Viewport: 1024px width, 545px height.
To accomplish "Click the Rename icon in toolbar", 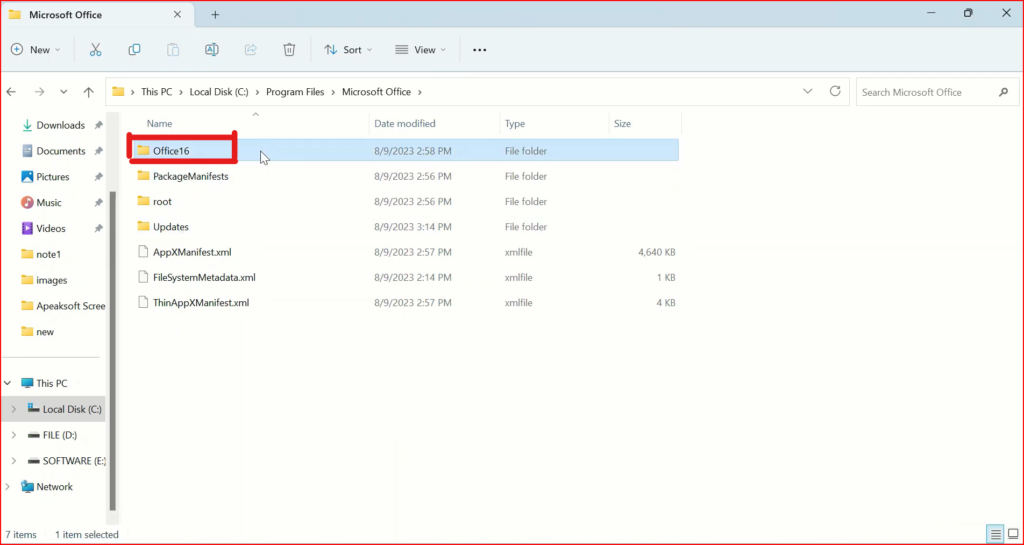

# # # # # # #

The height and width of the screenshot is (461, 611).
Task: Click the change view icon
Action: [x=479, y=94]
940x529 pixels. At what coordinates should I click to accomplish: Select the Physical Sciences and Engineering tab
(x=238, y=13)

# # # # # # #

# [Instructions to follow]
All lines above from the one containing "Viewport: 1024px width, 545px height." up to and including the one containing "the Rename icon" are to be set down exactly, and nothing else. Leave images out.

# [Task result]
Viewport: 1024px width, 545px height.
To accomplish "Click the Rename icon in toolbar", 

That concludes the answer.